Aleister Crowley and the Age of Horus

In the late 19th century, the world was primed and ready for a boom in mass media. Radio and television would be invented within just a few years of each other, and these instruments would truly change the world forever.

It just so happened to be at this crucial point that a man named Alexander Crowley was born.

Alexander grew up the only child of a wealthy English family. His father was a lay preacher of a Christian sect called Plymouth Brethren, a group that believed very strongly in the imminent return of Jesus and the Bible as literal truth (sound familiar?). The Crowley family believed strongly that Jesus was coming soon, and that we were to resist all temptations so we would be ready to meet Him.

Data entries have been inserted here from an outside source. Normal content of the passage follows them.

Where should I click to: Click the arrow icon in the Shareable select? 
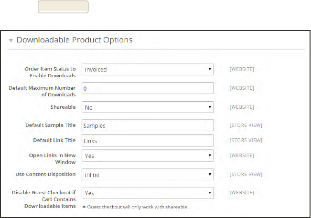point(210,108)
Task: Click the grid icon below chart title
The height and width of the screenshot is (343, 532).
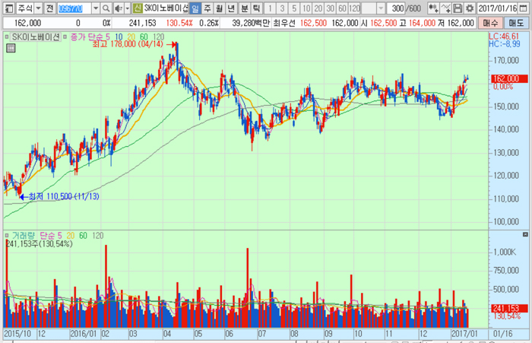Action: click(x=11, y=48)
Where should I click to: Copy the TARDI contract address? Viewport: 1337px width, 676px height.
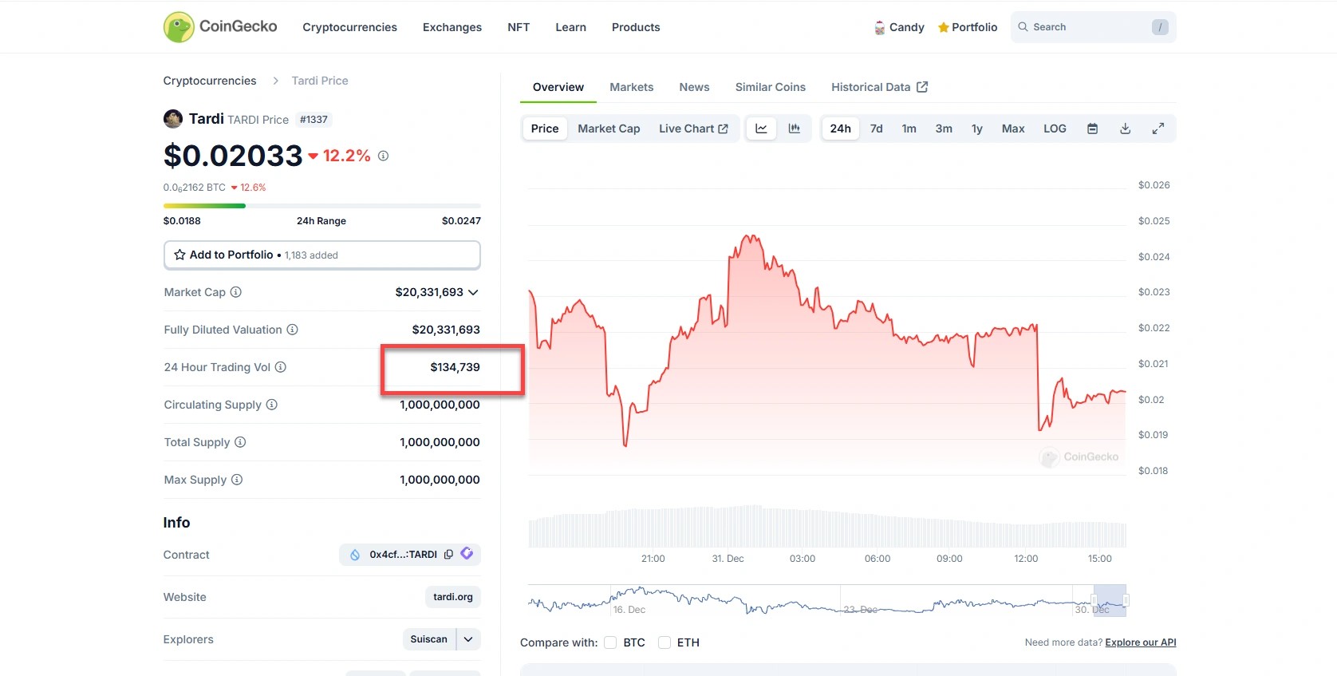click(448, 555)
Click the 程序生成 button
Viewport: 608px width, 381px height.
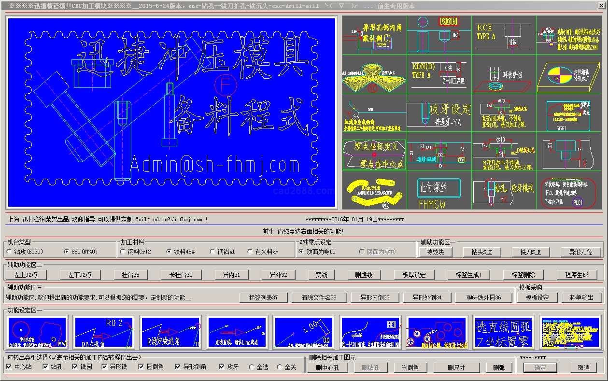point(577,275)
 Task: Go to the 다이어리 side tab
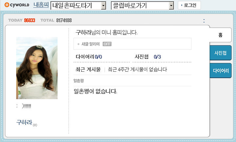[x=221, y=70]
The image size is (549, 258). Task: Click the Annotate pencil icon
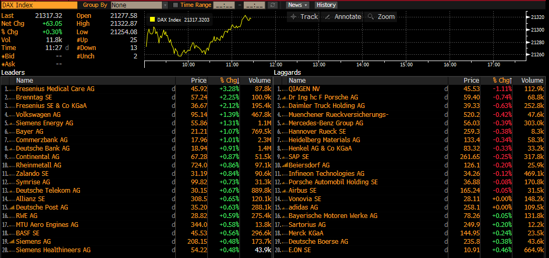coord(328,17)
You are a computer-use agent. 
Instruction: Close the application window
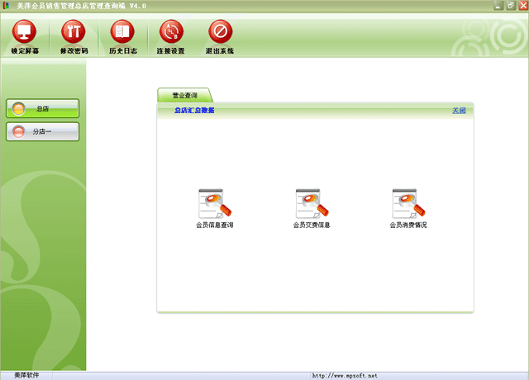(x=522, y=6)
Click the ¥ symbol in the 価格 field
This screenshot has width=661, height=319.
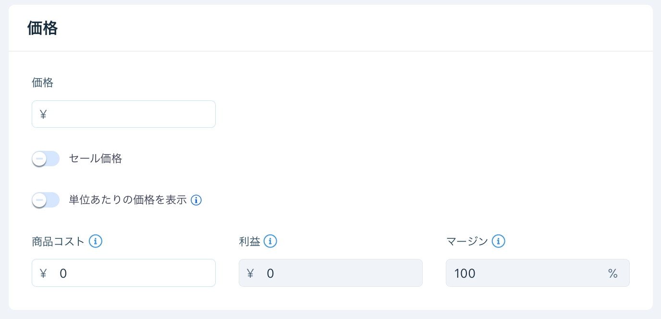(43, 114)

One biographer writes, “It was in this highly charged atmosphere–set between the fervent expectation of Christ’s second coming and the vigilant shunning of Satan–that the boy was raised.”

Needless to say, Alexander’s childhood was sheltered. He came to resent how restrictive his parents could be, and moreover, the religion that motivated their actions. Through his own reading of the Bible as a child, he began to identify more and more with the descriptions of evil. He himself states that he “preferred the Dragon, the False Prophet, the Beast, and the Scarlet Woman” and “reveled in the descriptions of torment.”
At some point, his mindset moved so far from the family religion that his mother took to calling him “the Beast.”

As he grew from child to teenager to young adult, the ideals that would guide the rest of his life began to take shape. He took a new name–Aleister–to match his new lifestyle. He embarked on what he called a “mystical quest,” leaving Christianity entirely behind and embracing alchemy, mysticism, and ritual magic. He saw the forces of good as increasingly oppressive, saying that the first step to realizing his own spiritual realm was to “get into personal contact with the devil.”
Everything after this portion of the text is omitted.